The role of tertiary lymphatic structures (TLS) in anti-tumor response has garnered increasing attention; however, the clinical implications and regulatory mechanisms of various TLS subtypes remain poorly understood. This study investigates the function of the oligosaccharyltransferase subunit STT3B in modulating TLS formation and B cell activity within colorectal cancer (CRC) tissues. Spatial morphology analysis was employed to accurately identify the localization of STT3B expression within TLS. By integrating clinical samples with bioinformatics analyses, we examined the expression levels and distribution patterns of STT3B in the CRC microenvironment and assessed its clinical significance. Transcriptome sequencing, combined with in vitro validation, was utilized to evaluate the effects of STT3B knockdown on B cell functionality. The findings indicated that CRC patients with a high density of STT3B expression in the TLS had a better prognosis. Multicolor fluorescence analysis further demonstrated that the density of STT3B⁺CD19⁺ B cells correlated with pathological characteristics and lymph node metastasis status in CRC patients, with higher densities predicting longer disease-free survival.
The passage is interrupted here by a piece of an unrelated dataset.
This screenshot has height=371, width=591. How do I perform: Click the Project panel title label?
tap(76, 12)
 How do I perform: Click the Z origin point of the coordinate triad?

Transcriptome sequencing further demonstrated that STT3B knockdown predominantly impacts B cell metabolic functions. In vitro experiments confirmed that the downregulation of STT3B inhibits the metabolism and proliferation of B cells. These findings suggest that STT3B plays a crucial role in enhancing B cell metabolism and facilitating the development of mature TLS, which is associated with improved prognostic outcomes in patients with CRC.